Saved entries:
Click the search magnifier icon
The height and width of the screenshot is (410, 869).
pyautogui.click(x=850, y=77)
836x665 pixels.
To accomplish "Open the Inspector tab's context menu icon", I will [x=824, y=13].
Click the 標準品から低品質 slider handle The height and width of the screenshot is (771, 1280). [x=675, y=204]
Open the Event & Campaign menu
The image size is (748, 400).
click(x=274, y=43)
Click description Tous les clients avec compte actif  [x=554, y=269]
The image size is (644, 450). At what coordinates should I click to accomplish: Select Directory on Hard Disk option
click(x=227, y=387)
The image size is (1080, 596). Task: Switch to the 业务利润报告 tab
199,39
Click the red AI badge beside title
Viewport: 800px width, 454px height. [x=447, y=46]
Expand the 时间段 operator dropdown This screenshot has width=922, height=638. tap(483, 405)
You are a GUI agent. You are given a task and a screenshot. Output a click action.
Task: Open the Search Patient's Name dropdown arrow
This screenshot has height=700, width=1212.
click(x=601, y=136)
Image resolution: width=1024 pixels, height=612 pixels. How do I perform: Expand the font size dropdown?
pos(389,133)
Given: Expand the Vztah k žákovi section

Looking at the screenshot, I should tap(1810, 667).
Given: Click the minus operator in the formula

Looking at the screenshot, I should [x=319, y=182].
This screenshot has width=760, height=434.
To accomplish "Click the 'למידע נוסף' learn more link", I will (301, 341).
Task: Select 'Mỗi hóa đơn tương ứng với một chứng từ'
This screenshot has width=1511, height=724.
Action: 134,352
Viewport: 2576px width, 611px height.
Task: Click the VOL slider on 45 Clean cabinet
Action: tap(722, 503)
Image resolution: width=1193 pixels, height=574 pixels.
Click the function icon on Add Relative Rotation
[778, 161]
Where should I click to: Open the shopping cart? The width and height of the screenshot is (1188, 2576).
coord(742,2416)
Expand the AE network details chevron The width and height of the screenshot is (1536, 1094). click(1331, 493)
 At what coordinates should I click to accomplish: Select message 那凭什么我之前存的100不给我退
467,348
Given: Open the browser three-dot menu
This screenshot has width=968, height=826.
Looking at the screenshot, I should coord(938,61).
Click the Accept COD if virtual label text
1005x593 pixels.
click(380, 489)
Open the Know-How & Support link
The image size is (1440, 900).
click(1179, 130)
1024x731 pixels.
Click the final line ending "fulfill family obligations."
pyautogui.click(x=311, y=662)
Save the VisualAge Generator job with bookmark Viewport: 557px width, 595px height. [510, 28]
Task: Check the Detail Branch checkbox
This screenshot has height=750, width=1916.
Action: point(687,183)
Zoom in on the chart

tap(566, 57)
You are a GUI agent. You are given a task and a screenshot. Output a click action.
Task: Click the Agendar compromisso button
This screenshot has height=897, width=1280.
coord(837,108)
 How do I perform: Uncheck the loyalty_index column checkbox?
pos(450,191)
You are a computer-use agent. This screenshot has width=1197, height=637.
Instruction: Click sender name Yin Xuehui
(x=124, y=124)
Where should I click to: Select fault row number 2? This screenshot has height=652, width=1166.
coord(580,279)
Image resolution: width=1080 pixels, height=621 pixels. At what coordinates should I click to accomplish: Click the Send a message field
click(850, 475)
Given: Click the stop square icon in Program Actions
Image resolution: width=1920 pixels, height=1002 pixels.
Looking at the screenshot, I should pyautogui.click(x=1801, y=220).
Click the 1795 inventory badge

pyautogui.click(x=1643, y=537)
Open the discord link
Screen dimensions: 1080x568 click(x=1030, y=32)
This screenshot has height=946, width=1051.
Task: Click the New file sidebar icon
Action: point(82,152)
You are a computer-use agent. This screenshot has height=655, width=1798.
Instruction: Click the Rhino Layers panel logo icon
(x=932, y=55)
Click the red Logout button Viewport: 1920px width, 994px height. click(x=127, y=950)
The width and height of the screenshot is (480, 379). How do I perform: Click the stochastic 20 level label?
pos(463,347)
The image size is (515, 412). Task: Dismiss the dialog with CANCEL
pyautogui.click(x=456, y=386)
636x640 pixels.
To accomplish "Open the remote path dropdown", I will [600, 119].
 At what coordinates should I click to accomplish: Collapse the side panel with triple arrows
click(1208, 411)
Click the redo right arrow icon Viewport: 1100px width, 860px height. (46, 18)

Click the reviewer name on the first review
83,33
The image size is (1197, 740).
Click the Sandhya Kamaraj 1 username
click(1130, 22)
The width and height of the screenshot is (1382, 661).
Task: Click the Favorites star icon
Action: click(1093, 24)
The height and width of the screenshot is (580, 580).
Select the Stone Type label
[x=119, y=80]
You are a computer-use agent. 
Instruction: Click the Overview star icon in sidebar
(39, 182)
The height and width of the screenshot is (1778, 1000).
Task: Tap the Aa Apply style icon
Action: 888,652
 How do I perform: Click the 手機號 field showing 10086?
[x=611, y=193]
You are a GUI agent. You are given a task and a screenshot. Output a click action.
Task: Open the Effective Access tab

WHAT IS REQUIRED -> Reproduce every record above exactly as it is written.

THE ANSWER ->
Click the search magnifier icon
The height and width of the screenshot is (410, 869).
pyautogui.click(x=850, y=77)
836x665 pixels.
To accomplish "Open the Inspector tab's context menu icon", I will [x=824, y=13].
Click the 標準品から低品質 slider handle The height and width of the screenshot is (771, 1280). [x=675, y=204]
Open the Event & Campaign menu
The image size is (748, 400).
click(x=274, y=43)
Click description Tous les clients avec compte actif  [x=554, y=269]
The image size is (644, 450). At what coordinates should I click to accomplish: Select Directory on Hard Disk option
click(x=227, y=387)
The image size is (1080, 596). Task: Switch to the 业务利润报告 tab
199,39
Click the red AI badge beside title
Viewport: 800px width, 454px height. [x=447, y=46]
Expand the 时间段 operator dropdown This screenshot has width=922, height=638. tap(483, 405)
You are a GUI agent. You are given a task and a screenshot. Output a click action.
Task: Open the Search Patient's Name dropdown arrow
This screenshot has height=700, width=1212.
click(x=601, y=136)
Image resolution: width=1024 pixels, height=612 pixels. How do I perform: Expand the font size dropdown?
pos(389,133)
Given: Expand the Vztah k žákovi section

Looking at the screenshot, I should tap(1810, 667).
Given: Click the minus operator in the formula

Looking at the screenshot, I should [x=319, y=182].
This screenshot has width=760, height=434.
To accomplish "Click the 'למידע נוסף' learn more link", I will (301, 341).
Task: Select 'Mỗi hóa đơn tương ứng với một chứng từ'
This screenshot has width=1511, height=724.
Action: 134,352
Viewport: 2576px width, 611px height.
Task: Click the VOL slider on 45 Clean cabinet
Action: tap(722, 503)
Image resolution: width=1193 pixels, height=574 pixels.
Click the function icon on Add Relative Rotation
[778, 161]
Where should I click to: Open the shopping cart? The width and height of the screenshot is (1188, 2576).
coord(742,2416)
Expand the AE network details chevron The width and height of the screenshot is (1536, 1094). click(1331, 493)
 At what coordinates should I click to accomplish: Select message 那凭什么我之前存的100不给我退
467,348
Given: Open the browser three-dot menu
This screenshot has width=968, height=826.
Looking at the screenshot, I should coord(938,61).
Click the Accept COD if virtual label text
1005x593 pixels.
click(380, 489)
Open the Know-How & Support link
The image size is (1440, 900).
click(1179, 130)
1024x731 pixels.
Click the final line ending "fulfill family obligations."
pyautogui.click(x=311, y=662)
Save the VisualAge Generator job with bookmark Viewport: 557px width, 595px height. [510, 28]
Task: Check the Detail Branch checkbox
This screenshot has height=750, width=1916.
Action: point(687,183)
Zoom in on the chart

tap(566, 57)
You are a GUI agent. You are given a task and a screenshot. Output a click action.
Task: Click the Agendar compromisso button
This screenshot has height=897, width=1280.
coord(837,108)
 How do I perform: Uncheck the loyalty_index column checkbox?
pos(450,191)
You are a computer-use agent. This screenshot has width=1197, height=637.
Instruction: Click sender name Yin Xuehui
(x=124, y=124)
Where should I click to: Select fault row number 2? This screenshot has height=652, width=1166.
coord(580,279)
Image resolution: width=1080 pixels, height=621 pixels. At what coordinates should I click to accomplish: Click the Send a message field
click(850, 475)
Given: Click the stop square icon in Program Actions
Image resolution: width=1920 pixels, height=1002 pixels.
Looking at the screenshot, I should pyautogui.click(x=1801, y=220).
Click the 1795 inventory badge

pyautogui.click(x=1643, y=537)
Open the discord link
Screen dimensions: 1080x568 click(x=1030, y=32)
This screenshot has height=946, width=1051.
Task: Click the New file sidebar icon
Action: point(82,152)
You are a computer-use agent. This screenshot has height=655, width=1798.
Instruction: Click the Rhino Layers panel logo icon
(x=932, y=55)
Click the red Logout button Viewport: 1920px width, 994px height. click(x=127, y=950)
The width and height of the screenshot is (480, 379). How do I perform: Click the stochastic 20 level label?
pos(463,347)
The image size is (515, 412). Task: Dismiss the dialog with CANCEL
pyautogui.click(x=456, y=386)
636x640 pixels.
To accomplish "Open the remote path dropdown", I will [600, 119].
 At what coordinates should I click to accomplish: Collapse the side panel with triple arrows
click(1208, 411)
Click the redo right arrow icon Viewport: 1100px width, 860px height. (46, 18)

Click the reviewer name on the first review
83,33
The image size is (1197, 740).
Click the Sandhya Kamaraj 1 username
click(1130, 22)
The width and height of the screenshot is (1382, 661).
Task: Click the Favorites star icon
Action: click(1093, 24)
The height and width of the screenshot is (580, 580).
Select the Stone Type label
[x=119, y=80]
You are a computer-use agent. 
Instruction: Click the Overview star icon in sidebar
(39, 182)
The height and width of the screenshot is (1778, 1000).
Task: Tap the Aa Apply style icon
Action: 888,652
 How do I perform: Click the 手機號 field showing 10086?
[x=611, y=193]
You are a GUI agent. You are given a task and a screenshot. Output a click action.
Task: Open the Effective Access tab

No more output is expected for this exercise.